* _ASSIGNMENT_
Only the lines from the beginning of the data below through the line that contains "Given: Close the Site administration tab" should be repeated, exactly as written.

-------- DATA FOR PROCESSING --------

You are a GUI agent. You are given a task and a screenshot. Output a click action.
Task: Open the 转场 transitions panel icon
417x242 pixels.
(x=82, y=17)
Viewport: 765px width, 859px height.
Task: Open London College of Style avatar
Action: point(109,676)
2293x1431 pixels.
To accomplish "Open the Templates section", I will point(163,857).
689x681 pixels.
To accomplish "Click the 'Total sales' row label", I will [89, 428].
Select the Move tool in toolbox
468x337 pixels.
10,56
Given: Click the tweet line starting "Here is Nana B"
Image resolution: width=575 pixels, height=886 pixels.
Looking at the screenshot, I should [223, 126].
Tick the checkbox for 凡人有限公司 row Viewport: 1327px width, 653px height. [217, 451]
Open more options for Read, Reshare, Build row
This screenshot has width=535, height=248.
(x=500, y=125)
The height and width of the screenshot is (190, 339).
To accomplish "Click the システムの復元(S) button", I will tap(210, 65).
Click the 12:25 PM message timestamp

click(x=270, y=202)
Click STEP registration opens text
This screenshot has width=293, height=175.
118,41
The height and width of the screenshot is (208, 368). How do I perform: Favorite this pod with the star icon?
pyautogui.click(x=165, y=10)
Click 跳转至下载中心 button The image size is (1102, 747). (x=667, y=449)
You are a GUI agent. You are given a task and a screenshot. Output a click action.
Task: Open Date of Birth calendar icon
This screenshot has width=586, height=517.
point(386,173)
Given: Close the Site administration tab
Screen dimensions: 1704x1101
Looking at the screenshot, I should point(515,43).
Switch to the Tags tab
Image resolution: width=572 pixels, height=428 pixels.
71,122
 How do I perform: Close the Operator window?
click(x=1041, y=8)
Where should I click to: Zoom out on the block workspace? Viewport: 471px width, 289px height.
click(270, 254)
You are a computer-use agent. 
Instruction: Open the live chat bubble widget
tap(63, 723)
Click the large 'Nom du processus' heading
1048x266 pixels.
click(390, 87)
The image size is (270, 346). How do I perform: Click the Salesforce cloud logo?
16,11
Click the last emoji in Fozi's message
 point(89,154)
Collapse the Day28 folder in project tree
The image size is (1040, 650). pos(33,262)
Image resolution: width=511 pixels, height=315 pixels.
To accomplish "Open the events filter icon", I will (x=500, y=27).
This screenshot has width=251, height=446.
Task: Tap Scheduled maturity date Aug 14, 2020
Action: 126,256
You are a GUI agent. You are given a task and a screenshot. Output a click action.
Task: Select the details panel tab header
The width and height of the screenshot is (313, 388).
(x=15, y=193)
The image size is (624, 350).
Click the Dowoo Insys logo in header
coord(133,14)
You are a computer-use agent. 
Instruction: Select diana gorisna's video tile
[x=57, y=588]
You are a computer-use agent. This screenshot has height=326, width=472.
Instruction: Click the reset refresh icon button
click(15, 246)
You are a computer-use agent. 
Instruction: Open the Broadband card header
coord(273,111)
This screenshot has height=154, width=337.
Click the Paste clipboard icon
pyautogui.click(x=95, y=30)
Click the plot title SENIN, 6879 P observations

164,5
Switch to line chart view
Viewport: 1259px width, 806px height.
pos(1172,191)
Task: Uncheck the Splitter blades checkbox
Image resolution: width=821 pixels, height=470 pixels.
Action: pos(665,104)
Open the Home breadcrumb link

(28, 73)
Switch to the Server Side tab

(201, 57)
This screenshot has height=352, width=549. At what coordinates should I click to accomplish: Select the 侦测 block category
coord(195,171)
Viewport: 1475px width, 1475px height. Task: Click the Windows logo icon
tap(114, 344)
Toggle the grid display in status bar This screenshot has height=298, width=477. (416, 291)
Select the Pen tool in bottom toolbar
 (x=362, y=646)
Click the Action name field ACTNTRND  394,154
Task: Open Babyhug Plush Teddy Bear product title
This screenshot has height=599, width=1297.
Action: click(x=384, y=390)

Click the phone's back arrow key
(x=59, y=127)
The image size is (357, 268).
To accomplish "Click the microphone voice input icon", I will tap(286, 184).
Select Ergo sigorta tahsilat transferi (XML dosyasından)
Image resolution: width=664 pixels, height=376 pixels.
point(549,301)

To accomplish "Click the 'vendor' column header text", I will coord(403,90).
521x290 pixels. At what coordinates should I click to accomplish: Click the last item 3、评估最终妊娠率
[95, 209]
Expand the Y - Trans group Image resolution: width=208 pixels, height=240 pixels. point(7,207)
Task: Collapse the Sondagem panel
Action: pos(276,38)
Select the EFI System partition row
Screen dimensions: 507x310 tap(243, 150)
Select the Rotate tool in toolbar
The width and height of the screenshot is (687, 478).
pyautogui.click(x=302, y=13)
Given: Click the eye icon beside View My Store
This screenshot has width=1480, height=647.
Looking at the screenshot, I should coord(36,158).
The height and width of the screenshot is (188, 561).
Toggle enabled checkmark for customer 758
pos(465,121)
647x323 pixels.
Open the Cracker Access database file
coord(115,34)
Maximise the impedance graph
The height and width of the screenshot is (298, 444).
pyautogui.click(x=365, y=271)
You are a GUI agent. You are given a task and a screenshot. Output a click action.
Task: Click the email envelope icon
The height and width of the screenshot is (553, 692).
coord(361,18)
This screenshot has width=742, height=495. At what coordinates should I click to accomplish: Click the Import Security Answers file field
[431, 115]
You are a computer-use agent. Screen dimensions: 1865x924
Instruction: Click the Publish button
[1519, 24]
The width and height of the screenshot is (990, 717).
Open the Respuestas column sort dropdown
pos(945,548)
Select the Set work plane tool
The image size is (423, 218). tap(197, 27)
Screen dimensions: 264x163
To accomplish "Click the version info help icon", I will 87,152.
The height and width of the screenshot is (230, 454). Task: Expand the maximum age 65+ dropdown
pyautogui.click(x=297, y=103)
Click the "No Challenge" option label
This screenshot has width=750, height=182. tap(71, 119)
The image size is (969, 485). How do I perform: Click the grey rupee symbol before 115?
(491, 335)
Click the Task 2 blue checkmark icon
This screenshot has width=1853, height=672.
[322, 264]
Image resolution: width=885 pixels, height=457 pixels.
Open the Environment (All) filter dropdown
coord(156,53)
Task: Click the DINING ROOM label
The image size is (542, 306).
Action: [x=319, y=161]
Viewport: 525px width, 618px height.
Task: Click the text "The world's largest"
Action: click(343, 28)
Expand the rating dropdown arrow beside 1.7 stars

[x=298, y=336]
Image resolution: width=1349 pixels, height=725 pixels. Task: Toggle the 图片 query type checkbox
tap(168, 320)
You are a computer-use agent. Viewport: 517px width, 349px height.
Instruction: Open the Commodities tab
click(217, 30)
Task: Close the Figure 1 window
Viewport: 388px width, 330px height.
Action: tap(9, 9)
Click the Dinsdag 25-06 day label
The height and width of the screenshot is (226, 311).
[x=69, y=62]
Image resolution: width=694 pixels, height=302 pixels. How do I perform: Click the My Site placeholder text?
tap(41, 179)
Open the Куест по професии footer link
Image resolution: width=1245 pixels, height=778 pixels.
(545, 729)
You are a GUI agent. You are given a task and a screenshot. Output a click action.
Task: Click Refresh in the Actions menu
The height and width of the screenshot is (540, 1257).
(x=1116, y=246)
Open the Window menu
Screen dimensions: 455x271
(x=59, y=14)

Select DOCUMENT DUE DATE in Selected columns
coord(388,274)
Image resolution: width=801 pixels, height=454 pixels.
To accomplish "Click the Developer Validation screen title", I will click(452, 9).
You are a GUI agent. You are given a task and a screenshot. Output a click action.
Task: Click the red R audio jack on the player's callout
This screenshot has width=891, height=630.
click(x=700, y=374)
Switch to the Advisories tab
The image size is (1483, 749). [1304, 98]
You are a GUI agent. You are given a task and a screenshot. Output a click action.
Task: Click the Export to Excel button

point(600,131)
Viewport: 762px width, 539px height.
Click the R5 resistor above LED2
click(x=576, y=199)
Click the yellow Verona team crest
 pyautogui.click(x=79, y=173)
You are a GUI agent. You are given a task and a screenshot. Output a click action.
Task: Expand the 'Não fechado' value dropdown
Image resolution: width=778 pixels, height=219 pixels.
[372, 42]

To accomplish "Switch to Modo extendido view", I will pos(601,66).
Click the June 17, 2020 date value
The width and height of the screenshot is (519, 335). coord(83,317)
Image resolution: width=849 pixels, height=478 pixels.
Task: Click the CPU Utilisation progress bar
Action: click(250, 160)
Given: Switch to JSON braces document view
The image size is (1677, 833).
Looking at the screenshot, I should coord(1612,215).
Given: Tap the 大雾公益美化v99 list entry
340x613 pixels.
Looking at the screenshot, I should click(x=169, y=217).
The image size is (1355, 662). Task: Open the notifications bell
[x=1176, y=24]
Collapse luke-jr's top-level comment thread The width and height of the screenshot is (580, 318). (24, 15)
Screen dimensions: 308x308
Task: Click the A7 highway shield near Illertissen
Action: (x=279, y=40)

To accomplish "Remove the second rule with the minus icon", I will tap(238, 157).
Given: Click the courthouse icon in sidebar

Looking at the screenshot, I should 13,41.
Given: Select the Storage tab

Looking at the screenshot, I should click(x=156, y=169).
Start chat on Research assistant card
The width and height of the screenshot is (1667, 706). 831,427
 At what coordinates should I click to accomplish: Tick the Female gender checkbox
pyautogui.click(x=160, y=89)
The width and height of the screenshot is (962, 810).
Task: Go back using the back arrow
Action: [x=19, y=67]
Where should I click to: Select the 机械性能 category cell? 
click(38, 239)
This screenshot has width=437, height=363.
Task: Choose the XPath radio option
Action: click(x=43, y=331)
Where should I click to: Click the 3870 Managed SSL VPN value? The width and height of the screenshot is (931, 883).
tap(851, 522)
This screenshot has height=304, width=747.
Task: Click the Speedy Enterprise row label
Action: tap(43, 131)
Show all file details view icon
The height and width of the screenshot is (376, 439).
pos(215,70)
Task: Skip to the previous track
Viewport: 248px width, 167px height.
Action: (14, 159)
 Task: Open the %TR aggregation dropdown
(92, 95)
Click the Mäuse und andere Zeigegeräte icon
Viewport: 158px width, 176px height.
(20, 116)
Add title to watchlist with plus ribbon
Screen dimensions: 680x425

--------

* _EXERCISE OUTPUT_
You are a GUI agent. You are given a task and a screenshot. Output a click action.
Task: Open the 转场 transitions panel icon
417x242 pixels.
(x=82, y=17)
Viewport: 765px width, 859px height.
Task: Open London College of Style avatar
Action: point(109,676)
2293x1431 pixels.
To accomplish "Open the Templates section", I will point(163,857).
689x681 pixels.
To accomplish "Click the 'Total sales' row label", I will [89, 428].
Select the Move tool in toolbox
468x337 pixels.
10,56
Given: Click the tweet line starting "Here is Nana B"
Image resolution: width=575 pixels, height=886 pixels.
Looking at the screenshot, I should [223, 126].
Tick the checkbox for 凡人有限公司 row Viewport: 1327px width, 653px height. [217, 451]
Open more options for Read, Reshare, Build row
This screenshot has width=535, height=248.
(x=500, y=125)
The height and width of the screenshot is (190, 339).
To accomplish "Click the システムの復元(S) button", I will tap(210, 65).
Click the 12:25 PM message timestamp

click(x=270, y=202)
Click STEP registration opens text
This screenshot has width=293, height=175.
118,41
The height and width of the screenshot is (208, 368). How do I perform: Favorite this pod with the star icon?
pyautogui.click(x=165, y=10)
Click 跳转至下载中心 button The image size is (1102, 747). (x=667, y=449)
You are a GUI agent. You are given a task and a screenshot. Output a click action.
Task: Open Date of Birth calendar icon
This screenshot has width=586, height=517.
point(386,173)
Given: Close the Site administration tab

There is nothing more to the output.